Предложенная вниманию читателя работа не является точным воспроизведением того, что можно было прочитать в «Истории безумия», «Рождении клиники» или «Словах и вещах», — во многом расходясь с более ранними нашими сочинениями, эта книга несёт на себе следы корректировки и самокритики. «Истории безумия» составляет достаточно уловимую и весьма загадочную «часть» того, что обозначено нами как «опыт», демонстрируя, до какой степени мы были готовы допустить анонимный субъект и всеобщую историю; в «Рождении клиники» нам часто приходилось прибегать к структурному анализу, рискуя, тем самым, утратить специфичность поставленных проблем и низвести исследование с уровня археологии на уровень традиционного описания; наконец, в «Словах и вещах» отсутствие методологических вех создавало впечатление, будто наш анализ разворачивается в понятиях культурных целостностей. Все эти погрешности, которых мы так и не смогли избежать, весьма нас удручали, но, пожалуй, они таились в самом замысле, поскольку, чтобы прийти к своему завершению, он должен был освободиться от многообразных методов и форм историзма; в любом случае, без тех вопросов, которые нас волновали, без трудностей, возникших перед нами, без всех этих противоречий, мы, несомненно, никогда бы не смогли так ясно представить себе наше намерение, с которым теперь неразрывно связаны. Отсюда и особенности нашего текста: он постоянно как бы отстраняется от самого себя, устанавливает собственные меры, неуверенно ковыляет к своим пределам, заговаривается, утверждая то, что вовсе не хотел сказать, и, чтобы найти верную дорогу, сам создаёт себе препятствия. В мгновение ока он разоблачает всякую путаницу; отвергает самотождественность, не объявляя при этом: «Я-де то-то и то-то». Это не критика, по преимуществу, и не способ указать на чужую ошибку, — это определение некоего особого места через расположение соседствующих элементов, это попытка определить тот зазор, откуда я могу говорить, зазор, который так медленно обретает форму в дискурсе и который я ощущаю все ещё таким неверным и неотчётливым.

* * *

— Как? Вы уверены в том, что сами пишете? Не измените ли Вы все вновь, не уклонитесь ли от наших вопросов, заявив при этом, что все возражения направлены вовсе не на то, о чём Вы говорите? Готовы ли Вы повторить, что никогда не были тем, за кого Вас принимают? Вы уже заготовили себе лазейку в следующую книгу, Вы намерены выкрутиться и посмеяться над нами, как вот сейчас: «Нет, мол, нет, я вовсе не там, где меня подстерегают, а здесь; вот отсюда я, улыбаясь, гляжу на вас».

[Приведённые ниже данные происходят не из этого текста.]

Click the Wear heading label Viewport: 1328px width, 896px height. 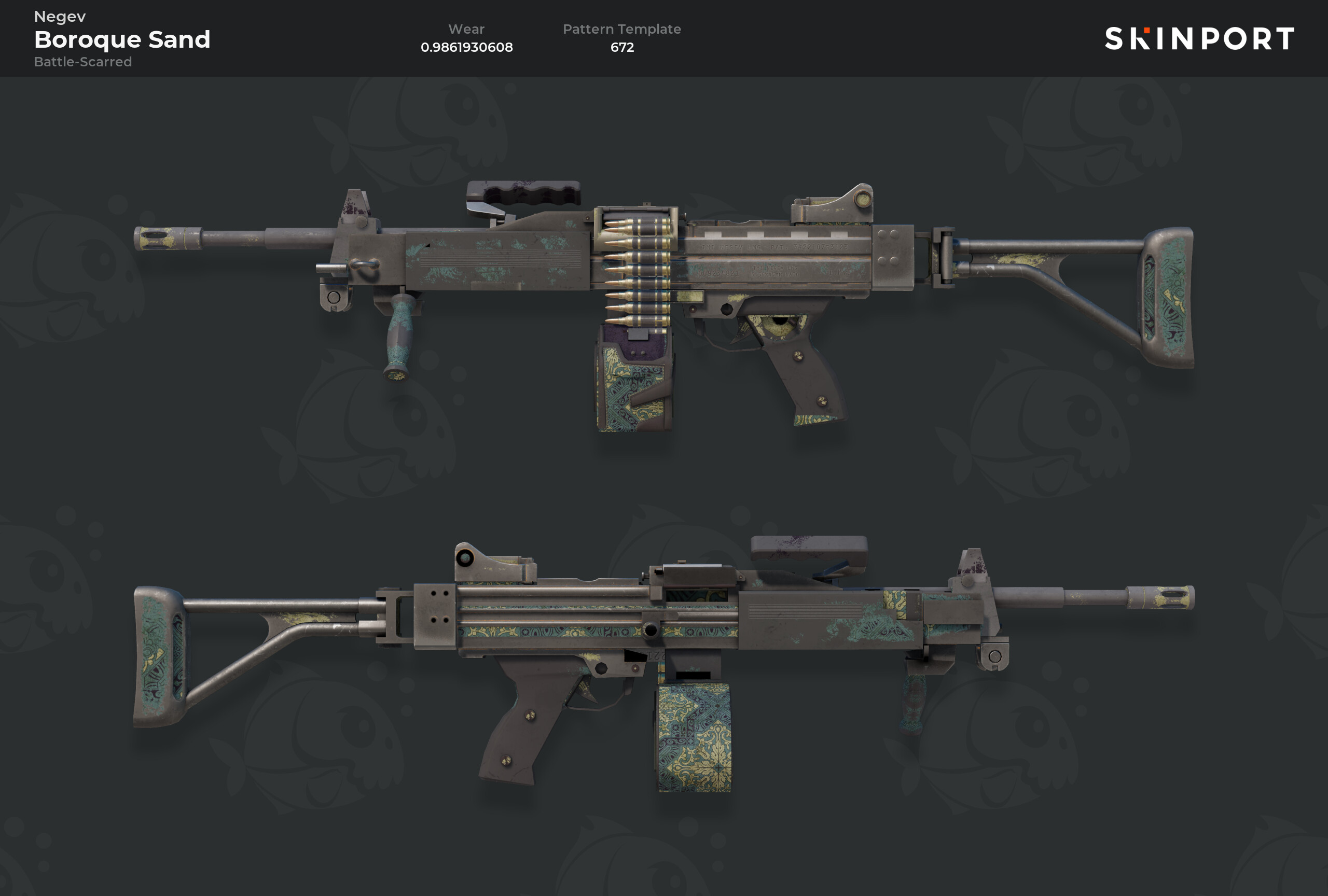point(466,29)
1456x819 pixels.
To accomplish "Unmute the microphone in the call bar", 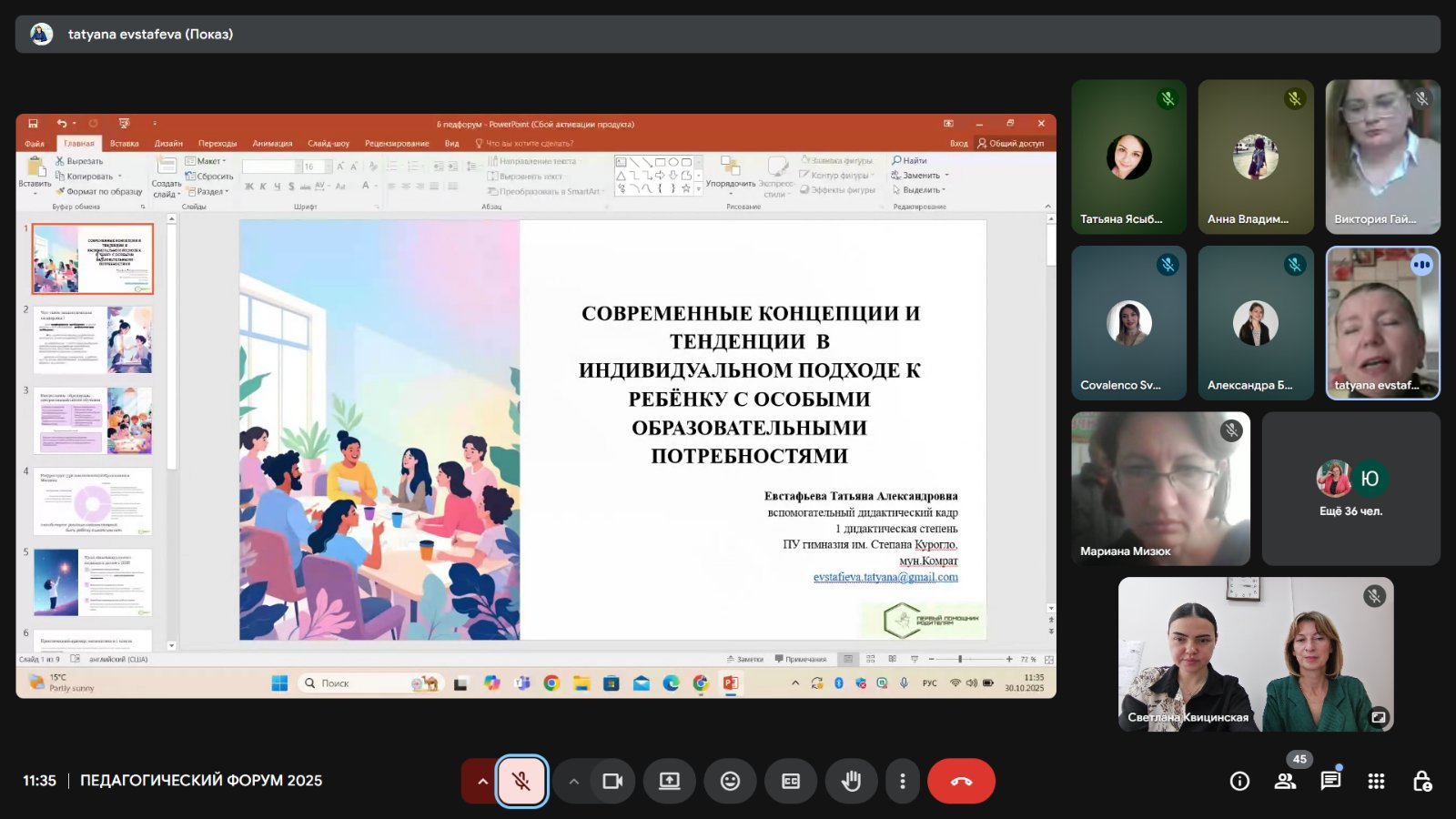I will (x=521, y=781).
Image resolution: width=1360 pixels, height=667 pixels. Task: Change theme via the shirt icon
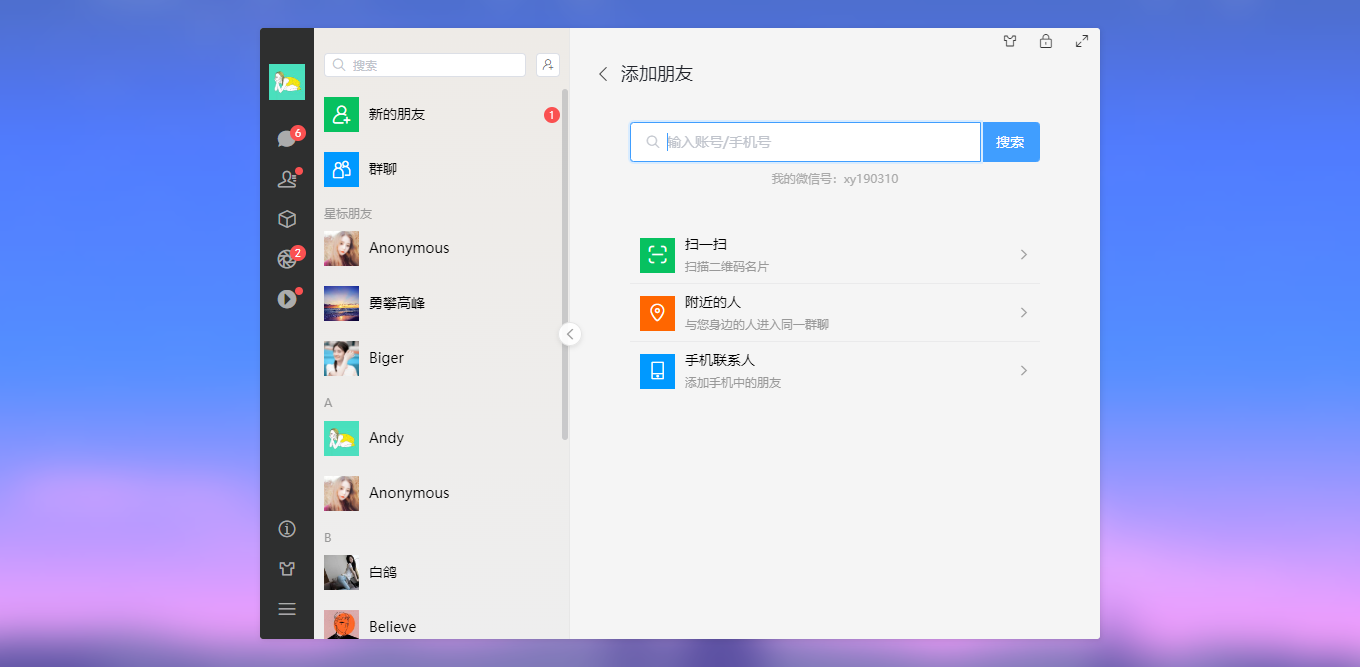click(1009, 41)
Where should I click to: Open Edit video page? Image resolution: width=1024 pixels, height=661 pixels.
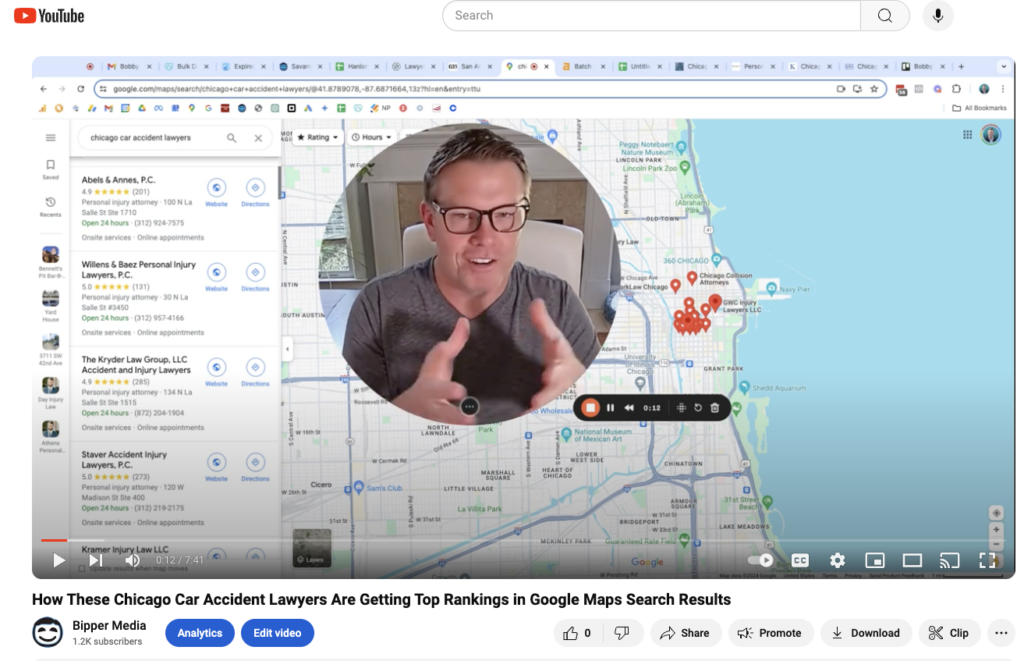tap(277, 633)
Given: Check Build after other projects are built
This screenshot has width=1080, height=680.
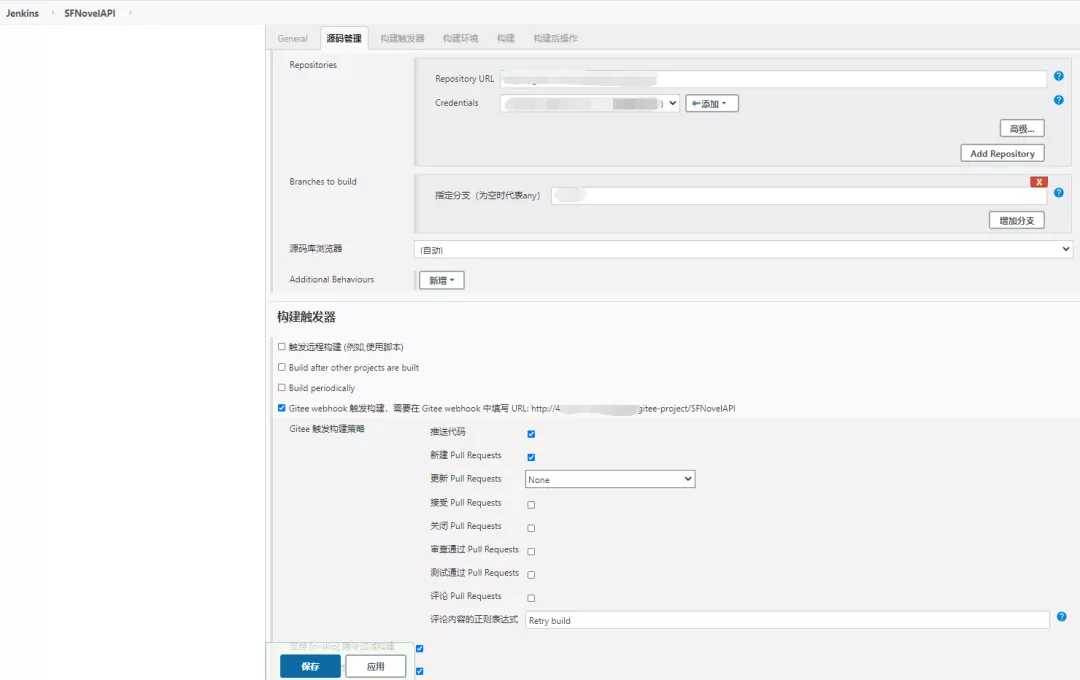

— Неужели вы думаете, что я бы затратил столько труда и так упорствовал, склонив голову, в решении своей задачи, если бы не заготовил неуверенной дрожащей рукой лабиринт, по которому смог бы путешествовать, располагая свои посылки, открывая тайники, уходя все глубже и глубже в поисках вех, которые бы сократили и изменили маршрут, — лабиринт, где я бы мог потерять себя, и предстать перед глазами, которые уже больше никогда не встречу. Без сомнения, не я один пишу затем, чтобы не открывать собственное лицо. Не спрашивайте меня, что я есть, и не просите остаться все тем же: оставьте это нашим чиновникам и нашей полиции — пусть себе они проверяют, в порядке ли наши документы. Но пусть они не трогают нас, когда мы пишем.